ページ抜粋:
......

2-3. 運用でカバーは最後の手段であって、最初の手段ではないですよ。

とはいえ、全部個別に聞いていたら終わらないというのも事実であります。手法がわからない場合や、実装ができない場合は、仕方がないので「運用でカバー」で逃げますが、これは魔法の呪文ではありません。常に通用するわけではありません。どこまで逃げるかどうかは、まさにコストと経験知によります。仕方がないから運用で逃げますか?という話になったときには、必ず既存の仕組みではなく新規の仕組みでなんとかならないか?ということは考えるようにしましょう。ユーザーさんから見るとこういった部分は積年の負担がかかっている部分です。ここを手当するだけでも、相当にメリットがあることが多いです。

こういった例外を丁寧に押さえることが、「仕様を押さえる」ことにもつながります。もっとも労力がかかりますが、しかし、必ずカバーしなければいけない部分ですね。

・・・・とまぁ、こんな感じで、業務仕様と業務例外を押さえておくと、なにかと役に立ちます。漫然とモデリングの教科書を読んだり、既存の仕様書やプログラムの辻褄合わせに時間をさくよりも、現場に出て「具体的な解決案」の背景やロジック、実績を学ぶ方がよっぽど「ソリューション」を手に入れる事ができます。頭でっかちにデータこねくりまわしたり、出来合いのパッケージをカスタマイズしたところで、限界があるのは誰でもわかることです。それでは一時のブームには乗れるでしょうが、まったく生き残ることはできません。現場で試行錯誤しながらできた解決案には、それなりに根拠があります。それを押さえましょう。

ま、超個人的なメモなので、適当に読み飛ばしておいてください。

......

与えられた資料:
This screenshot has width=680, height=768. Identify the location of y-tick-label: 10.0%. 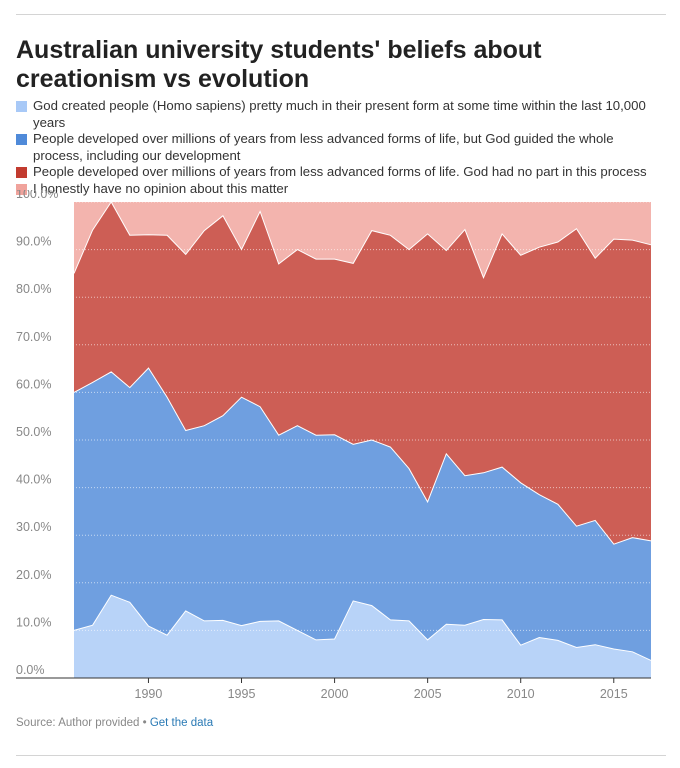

......

業務仕様についての抜粋で、「こういった例外を丁寧に押さえ」から下の「ま、超個人的なメモなので、適当に読み飛ばしておいてください。」までをすべて、「ソリューション」を「解決策」に置き換えて書き直してもらえますか?

解答:
こういった例外を丁寧に押さえることが、「仕様を押さえる」ことにもつながります。もっとも労力がかかりますが、しかし、必ずカバーしなければいけない部分ですね。

・・・・とまぁ、こんな感じで、業務仕様と業務例外を押さえておくと、なにかと役に立ちます。漫然とモデリングの教科書を読んだり、既存の仕様書やプログラムの辻褄合わせに時間をさくよりも、現場に出て「具体的な解決案」の背景やロジック、実績を学ぶ方がよっぽど「解決策」を手に入れる事ができます。頭でっかちにデータこねくりまわしたり、出来合いのパッケージをカスタマイズしたところで、限界があるのは誰でもわかることです。それでは一時のブームには乗れるでしょうが、まったく生き残ることはできません。現場で試行錯誤しながらできた解決案には、それなりに根拠があります。それを押さえましょう。

ま、超個人的なメモなので、適当に読み飛ばしておいてください。